LAS VEGAS — David Blaine tells us, near the start of his production at The Theatre at Resorts World: Whatever our vision of a Las Vegas magic show is, this isn’t it.
Good. The magic community can stand to mix it up a little, with artistry from a superstar willing to submerge himself in the Vegas scene.
Eschewing many magical traditions, Blaine just casually goes about his business while blowing a few thousand minds.
Consider his application of balloons. Traditional magicians will twist them into animals, maybe pop them while joking about their crude skills. They might use them to reveal a cellphone they’ve procured from an audience member.

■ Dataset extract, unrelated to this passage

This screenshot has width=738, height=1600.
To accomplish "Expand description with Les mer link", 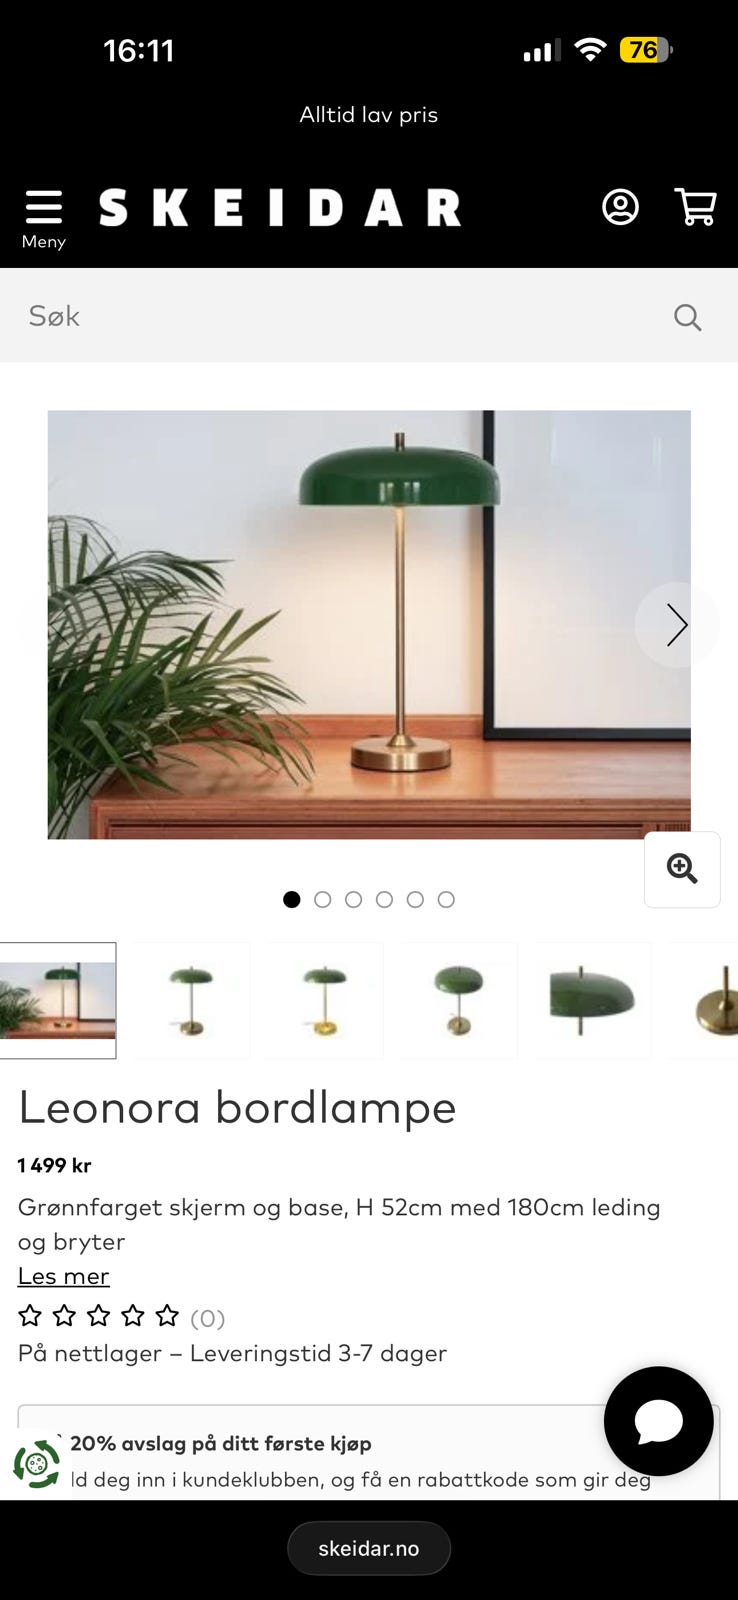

Not Blaine. He fills a couple-dozen big red balloons with helium, hooks them to a harness and floats around the room. This is what you see as you The Theater, the superstar overhead, cheerily describing this high point of his career.
And boxes? Magicians for years have made their assistants disappear into, and reappear out of, some version of a box. Ta-da! Blaine asks audience members near house left to assemble dozens of 24-by-24 inch boxes (like, U-Haul moving boxes) while he climbs eight stories up on a ladder at the side of the stage. “The highest I’ve ever jumped into boxes,” he says.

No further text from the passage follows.